A horse will eat more often than a ruminant animal because it doesn't spend time ruminating, but it will eat a smaller amount per session because its stomach is smaller on a per body weight basis. Horses have upper and lower sets of front incisor teeth used primarily for biting while the back set of molars are used mainly for grinding food. A strong, sensitive, upper lip gathers the food and brings it to the incisors. Its short tongue is less essential to the eating process. The upper teeth are wider which causes wear on the teeth from grinding and sometimes there is a need for their teeth to be filed. Horses can graze a pasture to the soil level because the teeth and head can get so close to the sod. They tend to section off their pastures into eating and spoiling areas.

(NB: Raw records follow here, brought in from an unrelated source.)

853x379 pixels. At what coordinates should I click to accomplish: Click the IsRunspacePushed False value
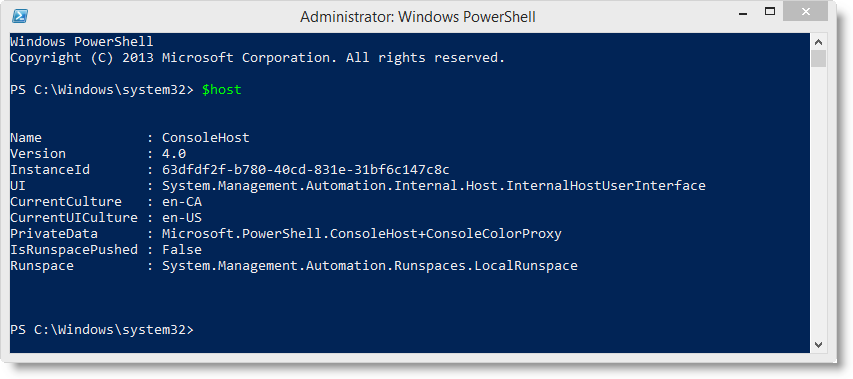point(182,250)
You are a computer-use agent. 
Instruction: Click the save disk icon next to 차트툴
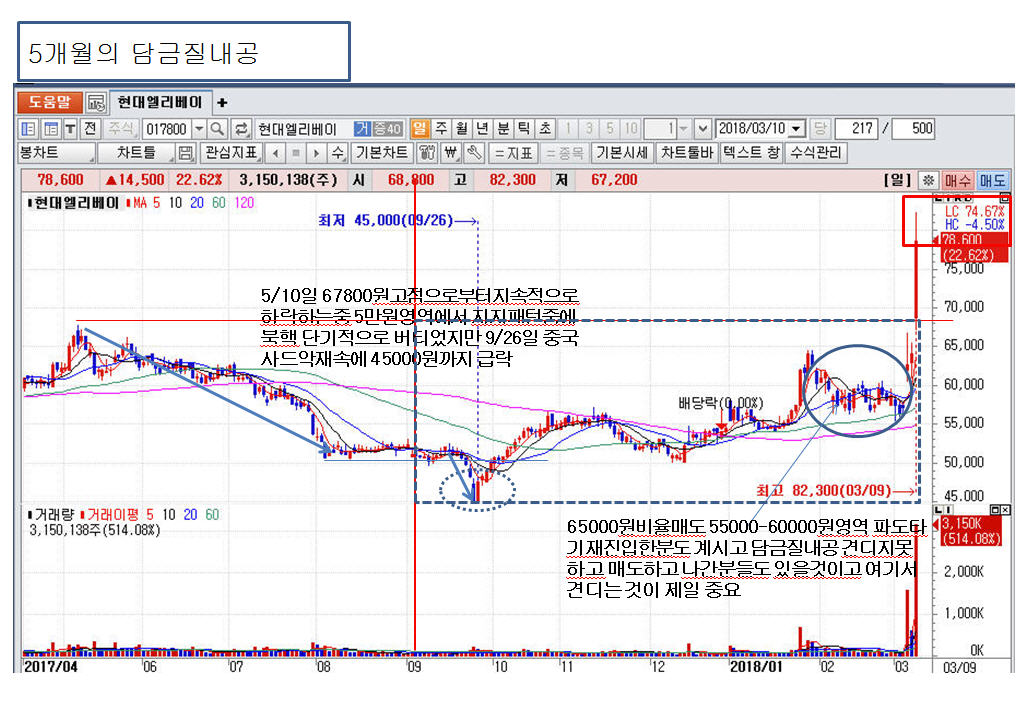(184, 153)
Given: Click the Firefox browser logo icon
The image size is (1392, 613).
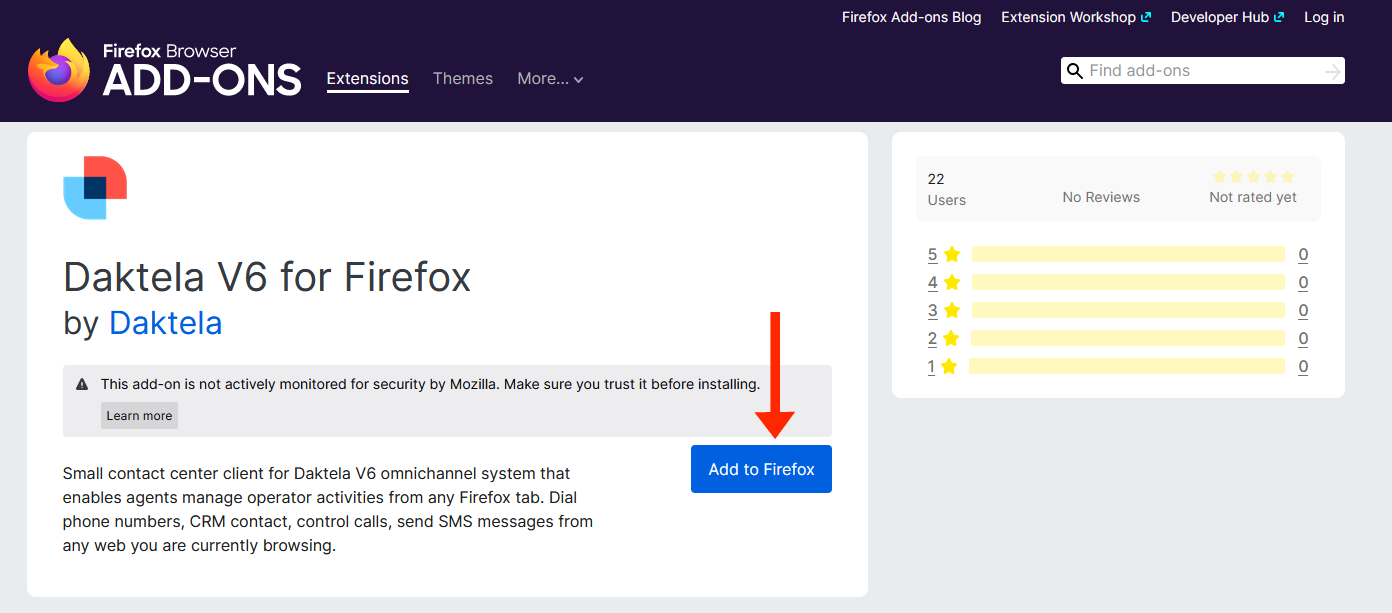Looking at the screenshot, I should 60,71.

While cows may best utilize their tongue, sheep use their lips and teeth as their primary forage gathering tools. Cleft lips move away from their teeth on the lower jaw and help bring food in, while the upper jaw has a dental pad that is about 1.6 inches wide. Together, the teeth on the lower jaw and the pad on the upper jaw sever the leaf blades. Such a mouth structure allows sheep to bite closer to the ground than cows and the ability to be more selective. The ideal grass height for sheep is about 4 inches.

Both cows and sheep are ruminant animals which mean they have four stomachs through which they cycle feed. This requires time for rumination or the regurgitation of the bolus that was made from bites of forage and rechewing, preparing for easier digestion. So, cows and sheep need time for both eating and ruminating. Maximum efficiency is achieved by providing abundant forage at an optimal height.


Much like sheep, goats also have teeth on their lower jaw and a strong dental pad on their upper lip. The upper lip is incredibly mobile and with the help of a strong tongue, goats can selectively grab and are able to avoid thorns and spines. Goats select woodier browse and will choose young, tender leaves and twigs, before grasses and legumes. Thus, young trees will need to be protected in agroforestry systems.